# How to complete this task
Print the whole listing again, exactly as it stands.

# Records provided

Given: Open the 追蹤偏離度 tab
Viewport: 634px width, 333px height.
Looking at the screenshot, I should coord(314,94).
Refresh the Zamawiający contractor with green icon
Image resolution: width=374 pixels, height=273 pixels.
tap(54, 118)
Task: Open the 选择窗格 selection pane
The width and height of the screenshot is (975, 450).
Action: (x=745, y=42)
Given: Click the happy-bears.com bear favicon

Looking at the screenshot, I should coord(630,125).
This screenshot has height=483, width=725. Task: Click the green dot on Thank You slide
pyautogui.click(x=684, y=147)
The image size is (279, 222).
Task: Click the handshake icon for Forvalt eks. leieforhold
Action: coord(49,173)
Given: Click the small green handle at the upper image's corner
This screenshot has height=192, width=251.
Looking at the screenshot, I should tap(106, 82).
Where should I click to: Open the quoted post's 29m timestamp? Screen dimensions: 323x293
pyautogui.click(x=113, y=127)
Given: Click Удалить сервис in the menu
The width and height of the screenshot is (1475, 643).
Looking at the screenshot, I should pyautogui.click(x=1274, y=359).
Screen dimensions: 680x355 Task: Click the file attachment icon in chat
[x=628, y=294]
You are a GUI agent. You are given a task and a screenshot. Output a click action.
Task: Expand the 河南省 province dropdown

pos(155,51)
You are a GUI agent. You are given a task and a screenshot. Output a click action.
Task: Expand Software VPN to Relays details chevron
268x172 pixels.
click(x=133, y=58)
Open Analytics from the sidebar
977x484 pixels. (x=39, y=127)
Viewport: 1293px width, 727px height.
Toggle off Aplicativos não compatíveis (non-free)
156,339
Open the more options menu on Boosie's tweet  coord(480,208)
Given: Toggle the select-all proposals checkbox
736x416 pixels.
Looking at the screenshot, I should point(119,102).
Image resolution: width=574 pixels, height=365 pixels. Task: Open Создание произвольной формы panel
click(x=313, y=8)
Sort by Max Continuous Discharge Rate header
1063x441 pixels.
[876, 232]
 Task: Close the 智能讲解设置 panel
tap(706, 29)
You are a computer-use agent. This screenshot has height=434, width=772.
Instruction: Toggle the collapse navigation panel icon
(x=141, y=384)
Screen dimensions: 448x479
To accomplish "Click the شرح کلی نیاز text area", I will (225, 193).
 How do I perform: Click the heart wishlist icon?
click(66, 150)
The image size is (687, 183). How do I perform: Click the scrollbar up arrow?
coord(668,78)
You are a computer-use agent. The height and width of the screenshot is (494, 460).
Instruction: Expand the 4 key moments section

# Written answer
Given: Open the 追蹤偏離度 tab
Viewport: 634px width, 333px height.
Looking at the screenshot, I should coord(314,94).
Refresh the Zamawiający contractor with green icon
Image resolution: width=374 pixels, height=273 pixels.
tap(54, 118)
Task: Open the 选择窗格 selection pane
The width and height of the screenshot is (975, 450).
Action: (x=745, y=42)
Given: Click the happy-bears.com bear favicon

Looking at the screenshot, I should coord(630,125).
This screenshot has height=483, width=725. Task: Click the green dot on Thank You slide
pyautogui.click(x=684, y=147)
The image size is (279, 222).
Task: Click the handshake icon for Forvalt eks. leieforhold
Action: coord(49,173)
Given: Click the small green handle at the upper image's corner
This screenshot has height=192, width=251.
Looking at the screenshot, I should tap(106, 82).
Where should I click to: Open the quoted post's 29m timestamp? Screen dimensions: 323x293
pyautogui.click(x=113, y=127)
Given: Click Удалить сервис in the menu
The width and height of the screenshot is (1475, 643).
Looking at the screenshot, I should pyautogui.click(x=1274, y=359).
Screen dimensions: 680x355 Task: Click the file attachment icon in chat
[x=628, y=294]
You are a GUI agent. You are given a task and a screenshot. Output a click action.
Task: Expand the 河南省 province dropdown

pos(155,51)
You are a GUI agent. You are given a task and a screenshot. Output a click action.
Task: Expand Software VPN to Relays details chevron
268x172 pixels.
click(x=133, y=58)
Open Analytics from the sidebar
977x484 pixels. (x=39, y=127)
Viewport: 1293px width, 727px height.
Toggle off Aplicativos não compatíveis (non-free)
156,339
Open the more options menu on Boosie's tweet  coord(480,208)
Given: Toggle the select-all proposals checkbox
736x416 pixels.
Looking at the screenshot, I should point(119,102).
Image resolution: width=574 pixels, height=365 pixels. Task: Open Создание произвольной формы panel
click(x=313, y=8)
Sort by Max Continuous Discharge Rate header
1063x441 pixels.
[876, 232]
 Task: Close the 智能讲解设置 panel
tap(706, 29)
You are a computer-use agent. This screenshot has height=434, width=772.
Instruction: Toggle the collapse navigation panel icon
(x=141, y=384)
Screen dimensions: 448x479
To accomplish "Click the شرح کلی نیاز text area", I will (225, 193).
 How do I perform: Click the heart wishlist icon?
click(66, 150)
The image size is (687, 183). How do I perform: Click the scrollbar up arrow?
coord(668,78)
You are a computer-use agent. The height and width of the screenshot is (494, 460).
Instruction: Expand the 4 key moments section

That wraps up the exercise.